**Aufgabenstellung:**
Fassen Sie im Quellenauszug über die SPD vor den Bundestagswahlen den Absatz, der mit „Zwischendrin waren 14 Landtagswahlen“ beginnt, als knappe Stichpunktliste zusammen.

**Quellenauszug:**
════════════════════
Koalitionen, Wahlen, Qualen und Gewissensbisse

2. September 2005, noch 16 Tage bis zur Bundestagswahl. Die SPD liegt 11 Prozentpunkte hinter der Union. Am Wahltag liegen beide Parteien annähernd gleichauf.

11. September 2009, noch 16 Tage bis zur Bundestagswahl. Die SPD liegt 13 Prozentpunkte hinter der Union.

Zwischendrin waren 14 Landtagswahlen – in 7 von diesen konnte die SPD ihren Stimmenanteil erhöhen, in 7 verlor sie. An derzeit 7 Landesregierungen ist sie beteiligt, was sich in Kürze auf 8 erhöhen könnte.

Diese Zahlen sind trotzdem Schönfärberei. In den vier Jahren hat sich in der politischen Landschaft viel geändert.
════════════════════
**Bereitgestellte Daten:**
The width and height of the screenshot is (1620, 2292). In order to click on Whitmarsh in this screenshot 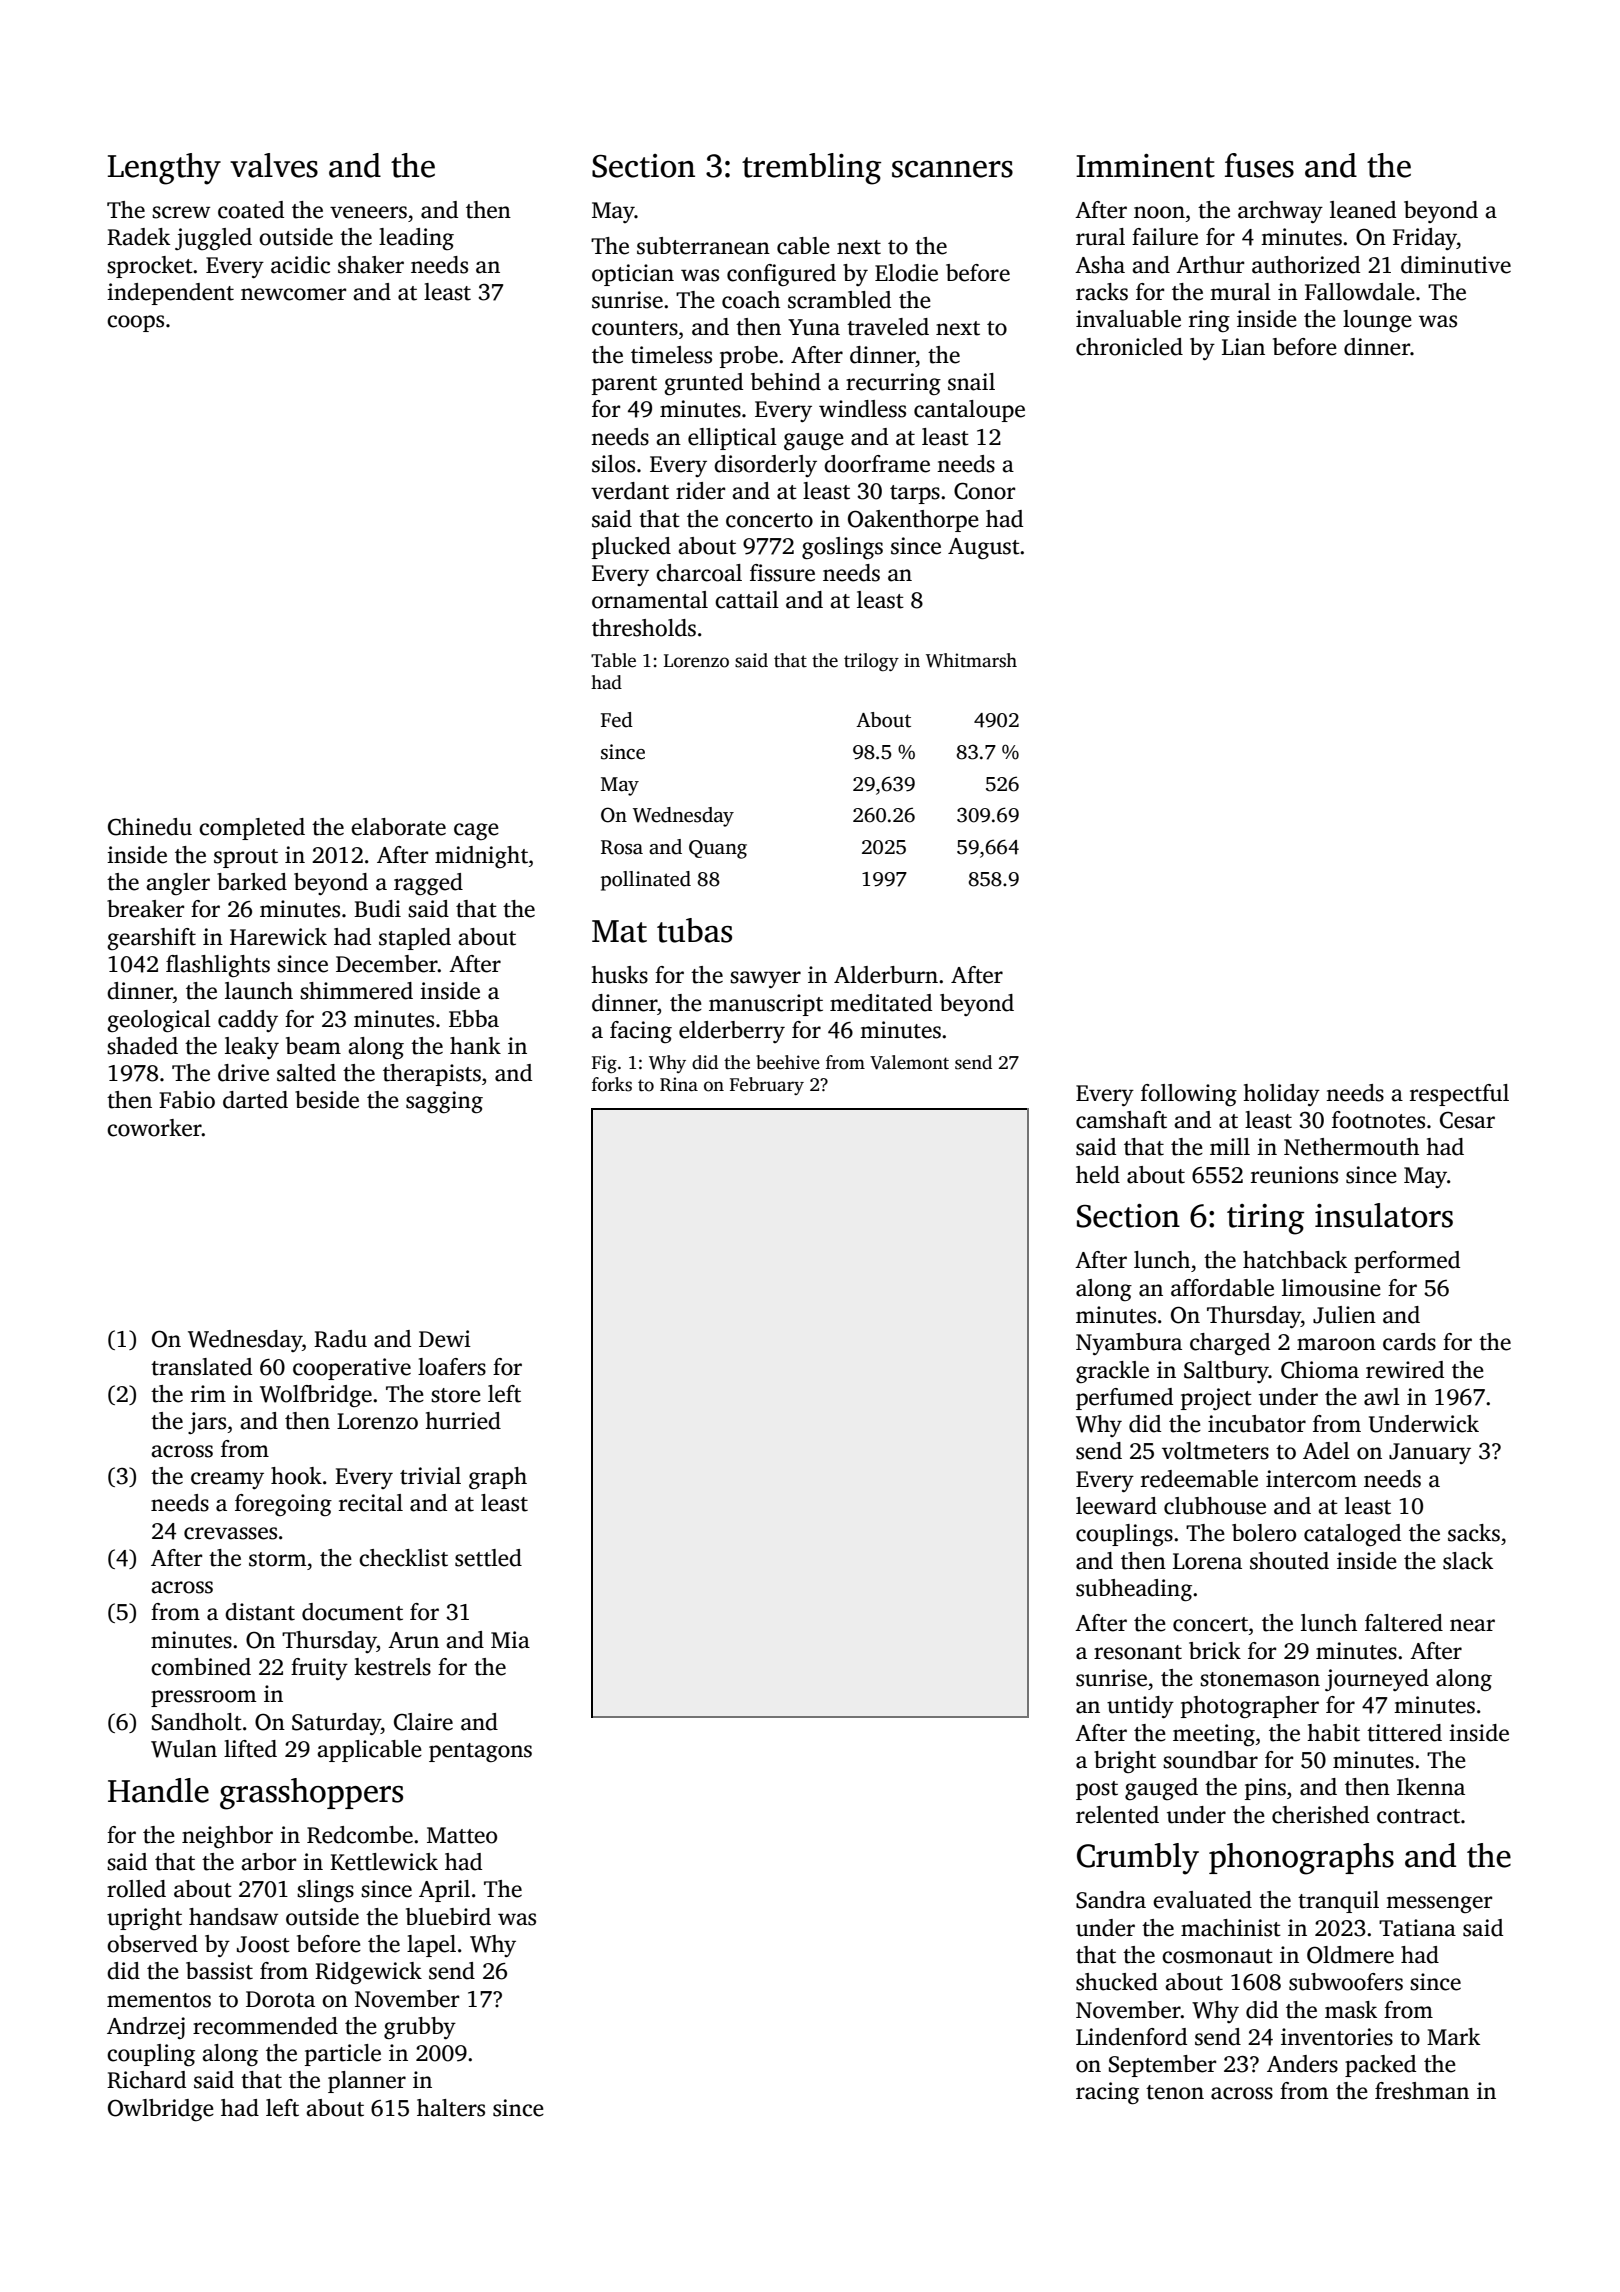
════════════════════
**Die Lösung:**
- 14 Landtagswahlen zwischen den beiden Bundestagswahlen
- SPD-Stimmenanteil in 7 Wahlen gestiegen, in 7 gesunken
- Beteiligung an derzeit 7 Landesregierungen, bald möglicherweise an 8